Mas há uma verdade que só o tempo revela com clareza: nem tudo o que parece rápido é avanço, e nem tudo o que parece lento é atraso.
Há percursos que parecem subir depressa, mas são construídos sobre instabilidade ética, comparação constante e necessidade de validação externa. E há percursos que parecem discretos, quase impercetíveis, mas que vão acumulando consistência, identidade, respeito próprio e estabilidade interior.
E quando o tempo passa, a diferença entre ambos torna-se evidente.
Porque aquilo que foi construído à custa de outros tende a exigir manutenção constante de imagem, de justificações, de tensão interna. Enquanto aquilo que foi construído com coerência permite algo muito mais raro: descanso.
Descanso de consciência.
Descanso de comparação.
Descanso de medo.
E talvez seja aqui que reside uma das maiores riquezas que uma mulher pode conquistar: a capacidade de deitar a cabeça na almofada e não ouvir dentro de si nenhuma contradição entre aquilo que fez e aquilo que é.
Esse silêncio interior não é vazio. É estabilidade.
Não é ausência de pensamento. É ausência de conflito ético interno.
E isso não se compra, não se simula, não se acelera.
Constrói-se.
Ao longo de dias difíceis, de renúncias invisíveis, de escolhas que não geram aplauso imediato e, por vezes, nem sequer reconhecimento tardio.
Mas constrói-se também através de algo ainda mais exigente: a recusa consciente de crescer à custa da diminuição de outra pessoa.

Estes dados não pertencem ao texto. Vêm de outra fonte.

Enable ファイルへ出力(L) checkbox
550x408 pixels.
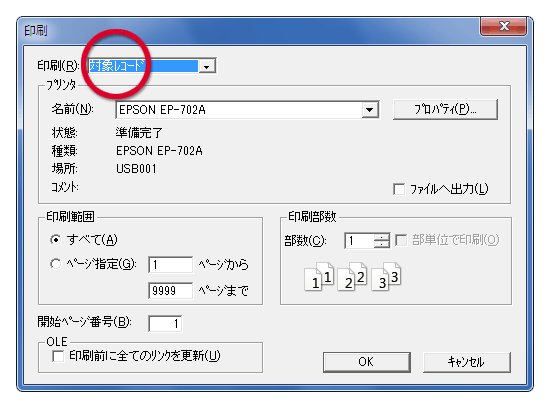point(399,189)
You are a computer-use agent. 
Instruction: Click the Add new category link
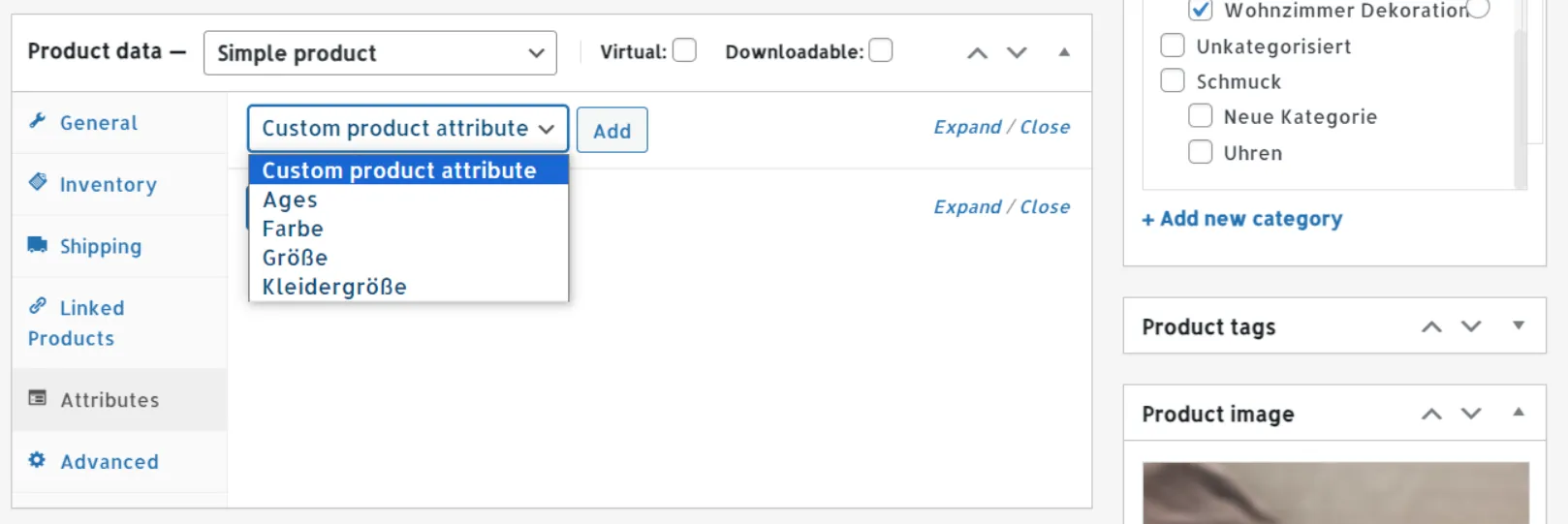[1242, 219]

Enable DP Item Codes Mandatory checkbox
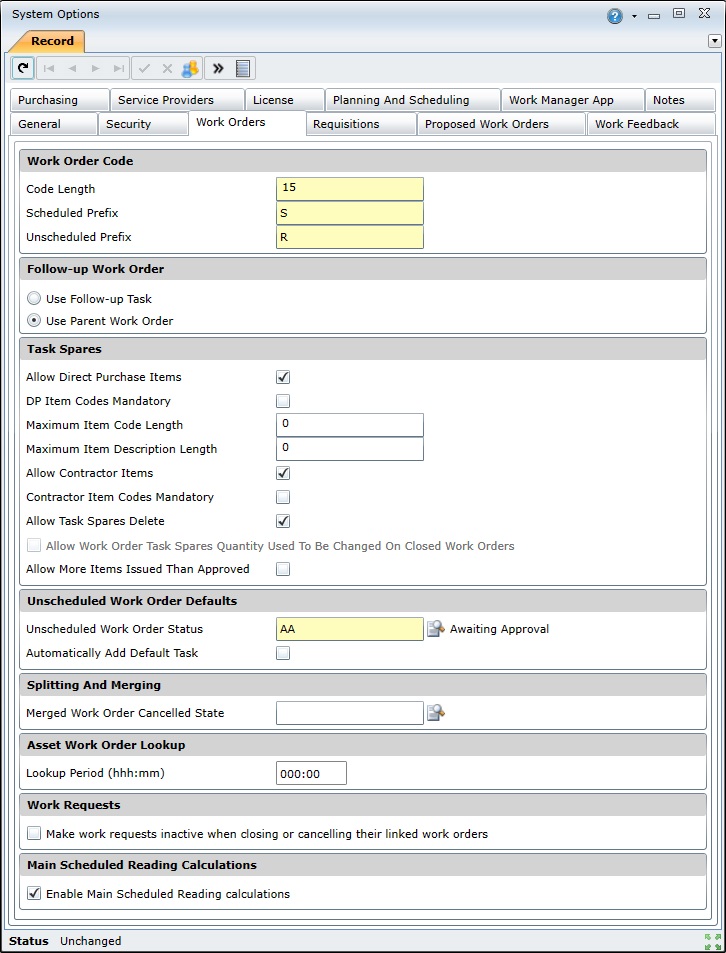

Porque há sempre caminhos mais rápidos. Sempre.
Caminhos que pedem apenas uma pequena cedência de caráter aqui, uma manipulação subtil ali, uma omissão conveniente acolá. Pequenas deslocações internas que, somadas, parecem insignificantes no momento, mas que lentamente alteram a estrutura de quem se é.
E o perigo maior não está em grandes quedas éticas. Está nessas pequenas adaptações silenciosas que vão tornando aceitável aquilo que antes não era.
É por isso que a integridade não é um estado; é uma prática contínua.
E também uma escolha repetida.
Escolher não instrumentalizar.
Escolher não reduzir ninguém para avançar.
Escolher não confundir vitória com superioridade.
Escolher não transformar ambição em licença para injustiça.
E sim — isso pode tornar o caminho mais exigente. Mais lento. Mais solitário em certos momentos.
Mas há algo que esse caminho oferece em troca que nenhum atalho consegue sustentar: uma identidade que não precisa de máscaras para sobreviver.
E essa identidade, quando finalmente amadurece, torna-se um lugar interno onde já não é necessário provar nada a ninguém para sentir valor próprio.
No fim, o verdadeiro sucesso não é apenas o que se conquista.
É aquilo que não se perde de si mesma enquanto se conquista.
É a capacidade de olhar para trás e reconhecer cada passo sem vergonha, sem desconforto, sem a necessidade de reescrever a própria história para a tornar aceitável.
E isso é raro.
Não porque seja impossível.
Mas porque exige algo que não pode ser comprado nem acelerado: consciência contínua.
E talvez seja essa a diferença mais silenciosa entre quem apenas chega… e quem chega inteira.